Insulin and epidermal growth factor stimulate a conformational change in Rap1 and dissociation of the CrkII-C3G complex.

Insulin and epidermal growth factor (EGF) stimulation of Chinese hamster ovary cells expressing the human insulin and EGF receptors resulted in a time-dependent decrease in the ability of a Rap1 antibody (amino acid epitope 121-136) to immunoprecipitate Rap1 from whole cell detergent extracts. This was due to an apparent masking of Rap1 as heat denaturation of the whole cell detergent extracts (5 min at 100 degrees C) resulted in equal immunoprecipitation of Rap1 with this epitope-specific antibody. The time-dependent change in Rap1 immunoreactivity was paralleled with an insulin-stimulated dissociation of the CrkII-C3G complex. Similarly, EGF treatment also resulted in a time-dependent dissociation of the CrkII-C3G complex that occurred concomitant with the masking of the 121-136 Rap1 epitope.
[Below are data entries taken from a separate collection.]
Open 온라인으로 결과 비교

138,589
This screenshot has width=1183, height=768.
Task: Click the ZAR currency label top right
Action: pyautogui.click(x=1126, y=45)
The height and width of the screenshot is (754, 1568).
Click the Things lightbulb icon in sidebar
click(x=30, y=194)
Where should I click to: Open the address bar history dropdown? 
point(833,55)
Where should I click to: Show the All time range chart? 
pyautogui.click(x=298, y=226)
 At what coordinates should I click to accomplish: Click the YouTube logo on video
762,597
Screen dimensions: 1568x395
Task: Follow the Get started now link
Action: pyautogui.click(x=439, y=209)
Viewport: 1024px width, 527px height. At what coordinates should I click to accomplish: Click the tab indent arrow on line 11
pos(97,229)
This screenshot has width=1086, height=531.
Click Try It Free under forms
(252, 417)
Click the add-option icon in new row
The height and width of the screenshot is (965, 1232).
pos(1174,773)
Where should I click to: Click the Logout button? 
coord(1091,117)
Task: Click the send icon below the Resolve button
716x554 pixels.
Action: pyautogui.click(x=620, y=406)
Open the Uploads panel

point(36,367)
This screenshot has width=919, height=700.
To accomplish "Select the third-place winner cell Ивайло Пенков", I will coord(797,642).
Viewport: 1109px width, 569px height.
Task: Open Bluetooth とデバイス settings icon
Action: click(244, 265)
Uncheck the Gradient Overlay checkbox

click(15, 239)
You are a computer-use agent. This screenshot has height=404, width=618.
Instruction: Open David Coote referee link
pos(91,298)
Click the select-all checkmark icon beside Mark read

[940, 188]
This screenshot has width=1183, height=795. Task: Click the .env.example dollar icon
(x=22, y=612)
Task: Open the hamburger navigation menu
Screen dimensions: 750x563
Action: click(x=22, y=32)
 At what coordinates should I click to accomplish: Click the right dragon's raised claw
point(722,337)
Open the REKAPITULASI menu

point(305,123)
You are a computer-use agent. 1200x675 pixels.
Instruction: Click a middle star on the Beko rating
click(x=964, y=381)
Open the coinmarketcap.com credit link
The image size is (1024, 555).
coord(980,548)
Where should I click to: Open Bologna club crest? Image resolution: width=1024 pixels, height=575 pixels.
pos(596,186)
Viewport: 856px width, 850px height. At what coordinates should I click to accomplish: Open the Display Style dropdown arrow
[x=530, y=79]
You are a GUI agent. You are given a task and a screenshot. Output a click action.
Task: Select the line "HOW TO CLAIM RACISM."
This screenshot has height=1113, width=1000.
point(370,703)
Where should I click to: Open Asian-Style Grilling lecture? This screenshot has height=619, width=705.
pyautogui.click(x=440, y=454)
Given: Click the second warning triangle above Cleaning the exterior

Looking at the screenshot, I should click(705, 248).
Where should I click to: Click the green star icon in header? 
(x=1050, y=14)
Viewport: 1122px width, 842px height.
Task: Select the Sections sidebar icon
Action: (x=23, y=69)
Furthermore, pretreatment of the cells with the tyrosine kinase inhibitor, genistein, decreased both the basal and insulin-stimulated tyrosine phosphorylation of CrkII that directly correlated with the amount of CrkII that was immunoprecipitated with C3G. Together, these data suggest that insulin and EGF stimulation result in the dissociation of the CrkII-C3G complex, thereby inducing an apparent conformation change in Rap1.